(Stored data entries)
-------------------------

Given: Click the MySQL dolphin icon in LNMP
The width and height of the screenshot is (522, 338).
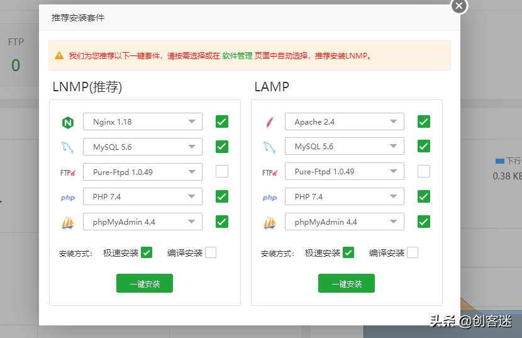Looking at the screenshot, I should [x=68, y=147].
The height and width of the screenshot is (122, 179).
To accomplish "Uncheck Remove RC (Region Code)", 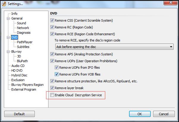I will click(x=52, y=27).
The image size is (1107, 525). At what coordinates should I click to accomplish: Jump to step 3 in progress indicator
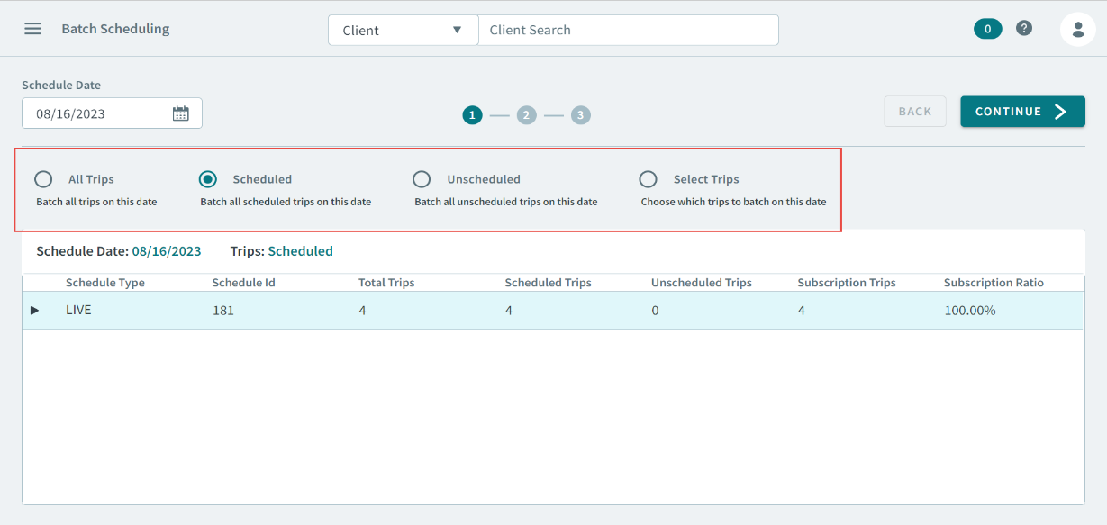(x=581, y=115)
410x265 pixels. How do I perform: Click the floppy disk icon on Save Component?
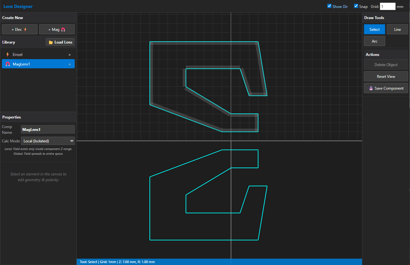[371, 88]
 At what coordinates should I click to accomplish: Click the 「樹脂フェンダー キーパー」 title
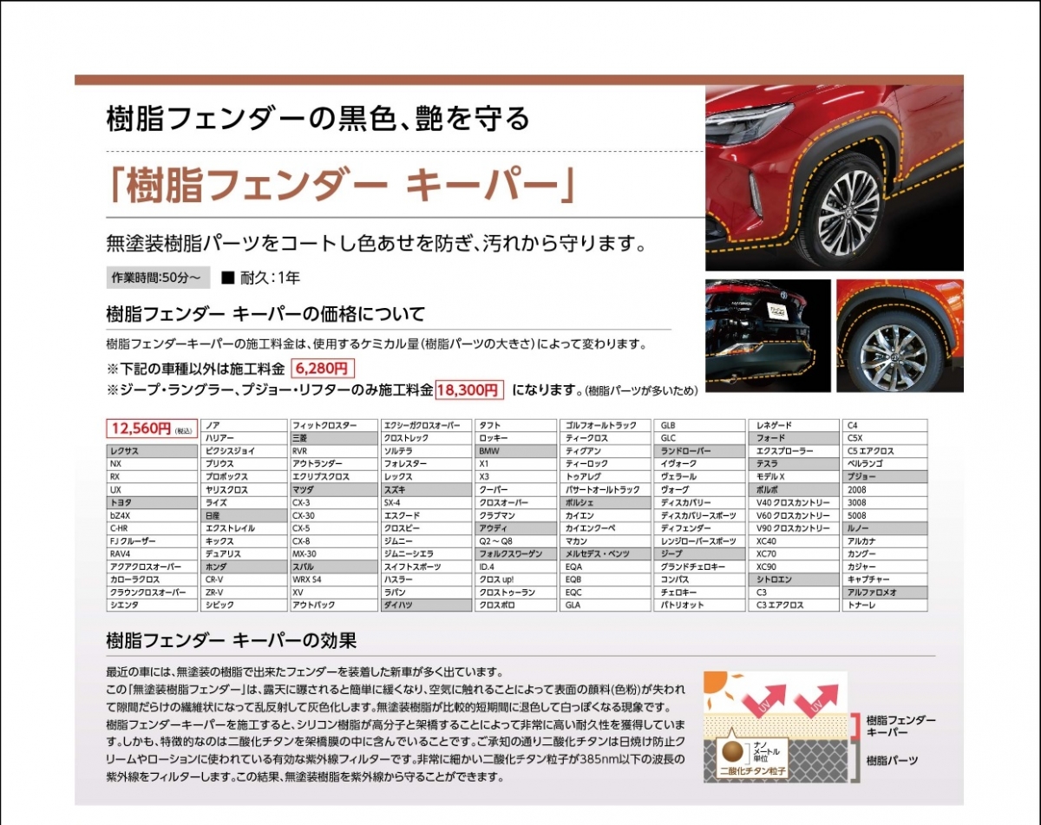pyautogui.click(x=343, y=185)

-------------------------

# [Problem statement]
Start at the line holding "The image size" and stop at the last line of the entries above. Repeat those lines exactly, pictures excluded.

# [Solution for this task]
The image size is (1107, 525). At what coordinates should I click to accomplish: Jump to step 3 in progress indicator
(x=581, y=115)
410x265 pixels. How do I perform: Click the floppy disk icon on Save Component?
[371, 88]
 At what coordinates should I click to accomplish: Click the 「樹脂フェンダー キーパー」 title
pyautogui.click(x=343, y=185)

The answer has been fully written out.